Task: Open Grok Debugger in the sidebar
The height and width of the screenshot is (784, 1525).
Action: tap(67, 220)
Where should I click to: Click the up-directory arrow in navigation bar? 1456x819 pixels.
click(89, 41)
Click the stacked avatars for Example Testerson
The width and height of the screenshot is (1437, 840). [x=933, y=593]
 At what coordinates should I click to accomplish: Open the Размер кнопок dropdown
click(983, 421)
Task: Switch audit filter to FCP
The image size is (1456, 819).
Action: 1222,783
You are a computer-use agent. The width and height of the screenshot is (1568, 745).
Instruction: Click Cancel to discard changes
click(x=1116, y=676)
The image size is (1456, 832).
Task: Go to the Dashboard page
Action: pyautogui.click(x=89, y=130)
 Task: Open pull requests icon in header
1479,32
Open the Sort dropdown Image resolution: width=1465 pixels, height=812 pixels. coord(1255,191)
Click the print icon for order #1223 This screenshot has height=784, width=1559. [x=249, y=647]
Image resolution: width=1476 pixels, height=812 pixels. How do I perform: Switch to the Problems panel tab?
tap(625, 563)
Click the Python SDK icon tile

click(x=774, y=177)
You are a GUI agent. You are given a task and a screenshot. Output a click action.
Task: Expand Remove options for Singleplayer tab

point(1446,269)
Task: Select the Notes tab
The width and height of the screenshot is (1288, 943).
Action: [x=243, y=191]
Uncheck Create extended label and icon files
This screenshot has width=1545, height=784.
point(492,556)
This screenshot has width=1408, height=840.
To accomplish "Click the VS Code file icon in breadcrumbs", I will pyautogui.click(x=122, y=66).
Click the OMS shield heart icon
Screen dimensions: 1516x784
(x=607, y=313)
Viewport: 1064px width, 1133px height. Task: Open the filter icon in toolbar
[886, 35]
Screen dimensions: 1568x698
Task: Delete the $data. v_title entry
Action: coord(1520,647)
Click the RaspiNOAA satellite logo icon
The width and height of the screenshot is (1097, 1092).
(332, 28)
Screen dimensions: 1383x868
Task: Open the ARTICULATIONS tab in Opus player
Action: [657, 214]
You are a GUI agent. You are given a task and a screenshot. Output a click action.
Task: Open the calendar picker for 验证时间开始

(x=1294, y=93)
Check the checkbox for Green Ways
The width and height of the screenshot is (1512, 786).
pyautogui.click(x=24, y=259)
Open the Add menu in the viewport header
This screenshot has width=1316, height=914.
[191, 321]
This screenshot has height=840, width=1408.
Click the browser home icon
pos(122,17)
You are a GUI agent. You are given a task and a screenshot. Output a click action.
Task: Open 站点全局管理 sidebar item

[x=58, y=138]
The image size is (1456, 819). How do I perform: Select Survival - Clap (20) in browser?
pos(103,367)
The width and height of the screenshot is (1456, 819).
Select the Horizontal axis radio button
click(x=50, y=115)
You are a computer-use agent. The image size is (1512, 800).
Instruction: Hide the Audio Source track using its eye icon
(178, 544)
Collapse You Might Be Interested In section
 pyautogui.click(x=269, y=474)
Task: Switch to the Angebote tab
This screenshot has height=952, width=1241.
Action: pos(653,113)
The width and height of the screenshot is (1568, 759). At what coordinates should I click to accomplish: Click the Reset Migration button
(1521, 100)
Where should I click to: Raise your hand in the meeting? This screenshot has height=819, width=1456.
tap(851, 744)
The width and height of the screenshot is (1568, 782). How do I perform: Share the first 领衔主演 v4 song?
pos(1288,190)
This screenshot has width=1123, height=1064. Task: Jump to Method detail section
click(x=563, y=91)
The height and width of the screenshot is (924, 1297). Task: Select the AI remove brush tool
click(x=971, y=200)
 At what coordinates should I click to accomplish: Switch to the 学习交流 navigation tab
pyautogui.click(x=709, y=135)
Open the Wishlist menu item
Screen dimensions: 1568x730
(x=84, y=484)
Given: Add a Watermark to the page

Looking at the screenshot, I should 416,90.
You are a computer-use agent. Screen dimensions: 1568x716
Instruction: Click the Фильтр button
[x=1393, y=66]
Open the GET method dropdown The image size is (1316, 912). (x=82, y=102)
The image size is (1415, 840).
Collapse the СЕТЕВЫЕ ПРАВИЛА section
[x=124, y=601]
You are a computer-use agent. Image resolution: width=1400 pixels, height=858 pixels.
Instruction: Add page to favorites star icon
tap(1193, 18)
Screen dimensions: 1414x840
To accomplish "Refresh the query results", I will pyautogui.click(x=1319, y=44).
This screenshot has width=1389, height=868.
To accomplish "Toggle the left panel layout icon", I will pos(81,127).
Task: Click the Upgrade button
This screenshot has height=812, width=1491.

= = = = = = =

# [PROBLEM TO SOLVE]
Every line in the entries above that mentions the word "menu" must be shown.

# [WRITTEN ANSWER]
Open the Add menu in the viewport header
Open the Wishlist menu item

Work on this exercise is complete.